[Click-target data]
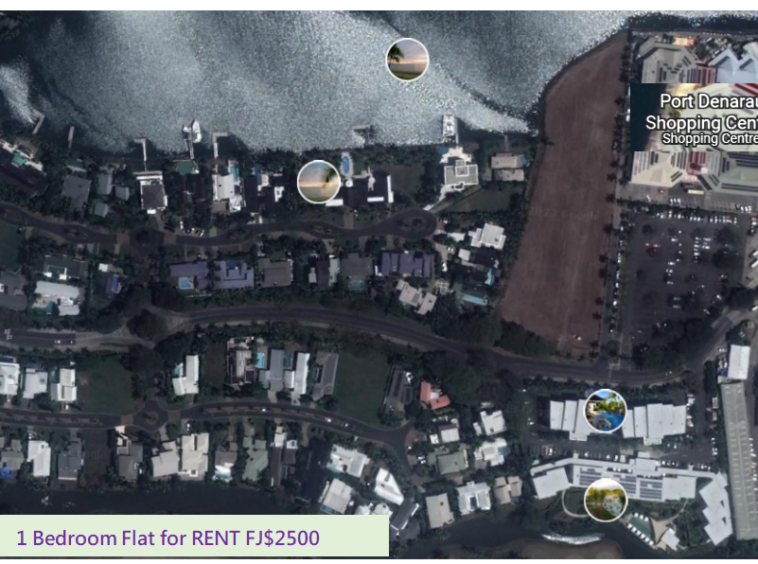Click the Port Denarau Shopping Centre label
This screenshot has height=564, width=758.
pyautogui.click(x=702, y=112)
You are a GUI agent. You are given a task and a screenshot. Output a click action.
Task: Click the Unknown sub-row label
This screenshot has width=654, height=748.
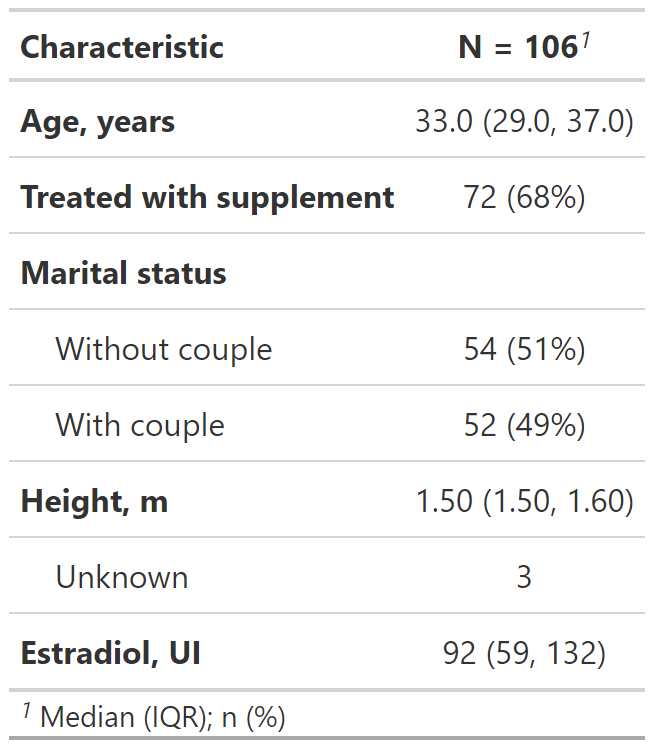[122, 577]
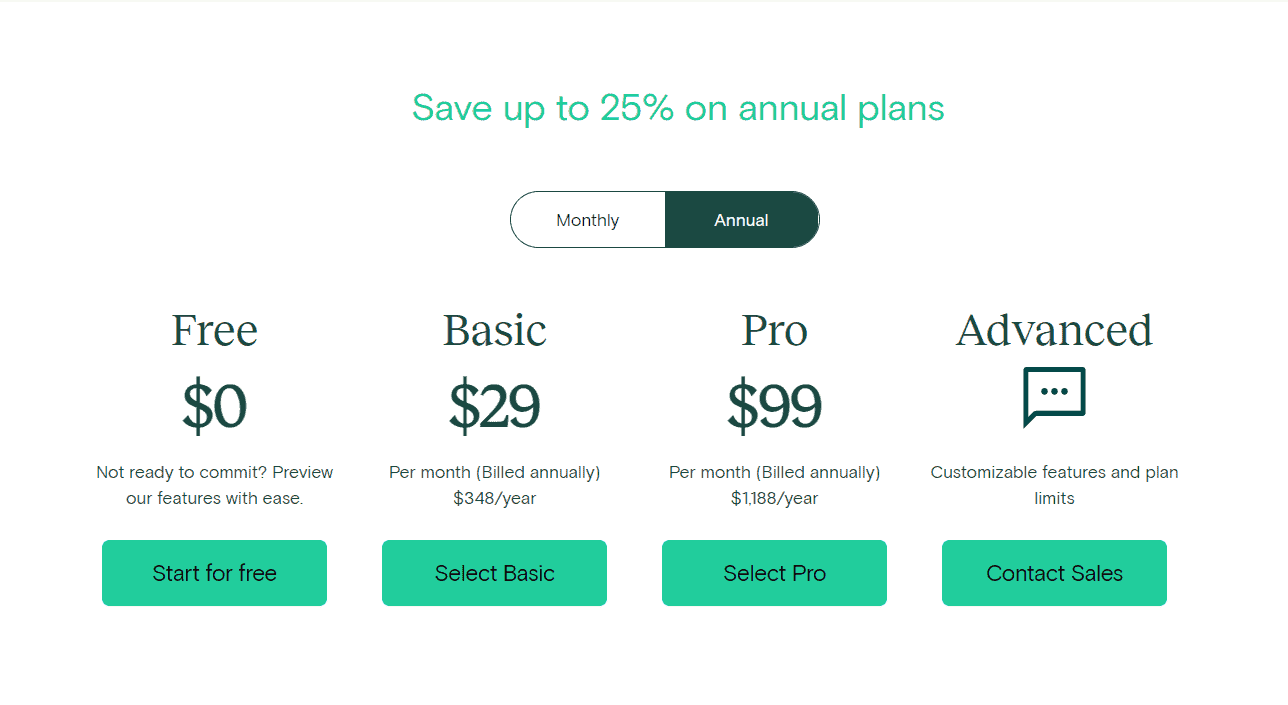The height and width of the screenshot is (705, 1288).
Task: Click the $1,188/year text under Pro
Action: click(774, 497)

- _EXERCISE TASK_
Reproduce the lines above verbatim, omitting the pictures.

- _OUTPUT_
Click the Port Denarau Shopping Centre label
This screenshot has height=564, width=758.
pyautogui.click(x=702, y=112)
You are a GUI agent. You are given a task and a screenshot. Output a click action.
Task: Click the Unknown sub-row label
This screenshot has width=654, height=748.
[122, 577]
The height and width of the screenshot is (705, 1288).
Task: Click the $1,188/year text under Pro
Action: click(774, 497)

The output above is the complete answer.